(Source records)
◇ ◇ ◇

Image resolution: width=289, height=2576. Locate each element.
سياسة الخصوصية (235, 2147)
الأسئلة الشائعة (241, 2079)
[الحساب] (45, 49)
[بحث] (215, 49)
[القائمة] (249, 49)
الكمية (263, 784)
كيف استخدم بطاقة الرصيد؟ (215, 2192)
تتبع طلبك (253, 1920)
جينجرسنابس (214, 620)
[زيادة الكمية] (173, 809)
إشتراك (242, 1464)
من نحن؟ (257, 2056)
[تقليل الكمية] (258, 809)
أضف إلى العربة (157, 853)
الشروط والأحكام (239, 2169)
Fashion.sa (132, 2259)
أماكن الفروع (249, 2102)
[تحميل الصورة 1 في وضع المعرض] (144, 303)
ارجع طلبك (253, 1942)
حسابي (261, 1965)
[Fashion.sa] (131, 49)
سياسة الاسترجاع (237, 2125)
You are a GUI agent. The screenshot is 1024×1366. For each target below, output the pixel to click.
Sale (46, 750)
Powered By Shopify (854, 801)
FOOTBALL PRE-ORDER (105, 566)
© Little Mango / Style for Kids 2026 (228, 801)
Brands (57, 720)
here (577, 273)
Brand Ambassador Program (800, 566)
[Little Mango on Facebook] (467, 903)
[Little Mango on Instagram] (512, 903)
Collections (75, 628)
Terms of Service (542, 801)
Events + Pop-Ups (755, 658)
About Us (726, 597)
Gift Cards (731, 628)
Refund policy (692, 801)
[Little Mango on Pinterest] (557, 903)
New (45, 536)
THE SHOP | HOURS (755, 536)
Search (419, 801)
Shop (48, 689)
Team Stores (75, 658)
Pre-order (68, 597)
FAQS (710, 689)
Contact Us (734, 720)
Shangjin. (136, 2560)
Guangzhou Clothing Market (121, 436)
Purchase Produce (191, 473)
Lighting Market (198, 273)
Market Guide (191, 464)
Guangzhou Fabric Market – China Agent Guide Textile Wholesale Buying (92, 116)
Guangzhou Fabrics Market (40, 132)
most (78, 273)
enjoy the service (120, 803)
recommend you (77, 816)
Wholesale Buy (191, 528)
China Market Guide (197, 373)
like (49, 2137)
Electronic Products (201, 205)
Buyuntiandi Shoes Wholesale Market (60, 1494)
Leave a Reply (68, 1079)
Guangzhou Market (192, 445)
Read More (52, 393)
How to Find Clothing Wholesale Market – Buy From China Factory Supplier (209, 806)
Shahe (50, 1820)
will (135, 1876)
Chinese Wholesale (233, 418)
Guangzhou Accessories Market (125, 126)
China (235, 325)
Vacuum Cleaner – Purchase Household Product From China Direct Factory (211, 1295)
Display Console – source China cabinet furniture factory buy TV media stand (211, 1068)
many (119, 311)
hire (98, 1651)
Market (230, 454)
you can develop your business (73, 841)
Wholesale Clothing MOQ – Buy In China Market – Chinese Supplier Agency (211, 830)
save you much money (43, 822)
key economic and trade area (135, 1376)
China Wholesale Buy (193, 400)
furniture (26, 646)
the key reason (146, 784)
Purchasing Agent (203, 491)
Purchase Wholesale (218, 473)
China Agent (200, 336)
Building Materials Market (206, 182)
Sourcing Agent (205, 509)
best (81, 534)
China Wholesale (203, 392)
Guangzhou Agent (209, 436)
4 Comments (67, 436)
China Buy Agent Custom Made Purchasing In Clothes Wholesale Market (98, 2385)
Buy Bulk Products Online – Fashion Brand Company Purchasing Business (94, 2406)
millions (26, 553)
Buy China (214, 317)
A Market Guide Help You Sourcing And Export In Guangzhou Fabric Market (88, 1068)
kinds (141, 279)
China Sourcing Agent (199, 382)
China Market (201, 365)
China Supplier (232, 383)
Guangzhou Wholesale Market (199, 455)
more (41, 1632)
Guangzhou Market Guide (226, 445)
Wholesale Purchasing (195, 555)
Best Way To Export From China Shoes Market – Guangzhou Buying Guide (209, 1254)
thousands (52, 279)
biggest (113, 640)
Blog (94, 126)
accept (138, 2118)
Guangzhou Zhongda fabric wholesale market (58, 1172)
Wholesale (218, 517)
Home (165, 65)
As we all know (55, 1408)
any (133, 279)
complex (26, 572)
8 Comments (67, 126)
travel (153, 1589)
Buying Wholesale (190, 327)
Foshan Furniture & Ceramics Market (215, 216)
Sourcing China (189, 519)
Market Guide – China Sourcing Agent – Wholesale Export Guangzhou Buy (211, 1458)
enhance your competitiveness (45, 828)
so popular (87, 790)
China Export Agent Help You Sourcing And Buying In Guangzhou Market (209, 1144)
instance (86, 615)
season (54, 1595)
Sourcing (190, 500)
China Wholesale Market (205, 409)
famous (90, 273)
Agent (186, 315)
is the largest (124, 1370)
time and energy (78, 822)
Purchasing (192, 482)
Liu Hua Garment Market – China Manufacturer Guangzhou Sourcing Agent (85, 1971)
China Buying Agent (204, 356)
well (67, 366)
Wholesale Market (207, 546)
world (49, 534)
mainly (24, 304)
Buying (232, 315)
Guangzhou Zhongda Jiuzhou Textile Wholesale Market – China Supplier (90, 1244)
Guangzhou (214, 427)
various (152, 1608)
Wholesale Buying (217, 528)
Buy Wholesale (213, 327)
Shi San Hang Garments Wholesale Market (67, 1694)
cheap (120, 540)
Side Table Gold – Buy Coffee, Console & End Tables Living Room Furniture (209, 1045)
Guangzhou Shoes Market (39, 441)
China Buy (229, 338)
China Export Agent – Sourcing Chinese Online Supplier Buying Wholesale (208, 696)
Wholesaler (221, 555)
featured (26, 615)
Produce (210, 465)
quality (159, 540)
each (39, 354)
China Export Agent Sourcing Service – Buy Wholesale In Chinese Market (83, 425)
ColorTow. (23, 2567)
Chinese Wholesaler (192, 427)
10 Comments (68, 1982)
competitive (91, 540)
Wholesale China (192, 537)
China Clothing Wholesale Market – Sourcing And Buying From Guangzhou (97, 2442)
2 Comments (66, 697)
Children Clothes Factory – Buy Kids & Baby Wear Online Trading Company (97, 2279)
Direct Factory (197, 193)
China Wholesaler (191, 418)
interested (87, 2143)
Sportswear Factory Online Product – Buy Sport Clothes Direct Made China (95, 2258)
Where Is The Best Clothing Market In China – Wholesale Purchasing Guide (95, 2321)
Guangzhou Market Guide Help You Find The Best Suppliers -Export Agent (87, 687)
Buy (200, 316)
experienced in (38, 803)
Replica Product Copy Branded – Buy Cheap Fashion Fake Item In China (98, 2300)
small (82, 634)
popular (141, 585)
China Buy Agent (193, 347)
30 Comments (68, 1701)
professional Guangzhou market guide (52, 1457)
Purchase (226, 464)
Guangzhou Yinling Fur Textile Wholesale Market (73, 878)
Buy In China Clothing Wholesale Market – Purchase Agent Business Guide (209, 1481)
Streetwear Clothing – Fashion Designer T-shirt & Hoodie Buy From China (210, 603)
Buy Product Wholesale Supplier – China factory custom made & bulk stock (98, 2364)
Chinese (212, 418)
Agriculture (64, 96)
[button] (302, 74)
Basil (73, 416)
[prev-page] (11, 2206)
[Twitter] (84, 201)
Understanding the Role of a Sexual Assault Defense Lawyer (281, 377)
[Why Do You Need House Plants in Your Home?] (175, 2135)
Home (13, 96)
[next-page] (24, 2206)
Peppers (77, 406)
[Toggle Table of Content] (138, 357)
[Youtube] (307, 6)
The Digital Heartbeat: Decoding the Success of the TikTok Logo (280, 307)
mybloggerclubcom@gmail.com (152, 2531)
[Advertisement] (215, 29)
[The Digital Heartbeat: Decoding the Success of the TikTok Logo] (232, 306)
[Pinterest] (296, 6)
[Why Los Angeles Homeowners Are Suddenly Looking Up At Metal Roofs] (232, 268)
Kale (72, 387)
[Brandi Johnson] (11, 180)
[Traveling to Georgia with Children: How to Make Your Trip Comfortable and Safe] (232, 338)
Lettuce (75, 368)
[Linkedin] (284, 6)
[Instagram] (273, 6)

◇ ◇ ◇

Reproduce, word for word and in full, only the lines above that start at the line with "China Buy Agent Custom" and run through the line with "China Market (201, 365)", both ends included.

Written response>
China Buy Agent Custom Made Purchasing In Clothes Wholesale Market (98, 2385)
Buy Bulk Products Online – Fashion Brand Company Purchasing Business (94, 2406)
millions (26, 553)
Buy China (214, 317)
A Market Guide Help You Sourcing And Export In Guangzhou Fabric Market (88, 1068)
kinds (141, 279)
China Sourcing Agent (199, 382)
China Market (201, 365)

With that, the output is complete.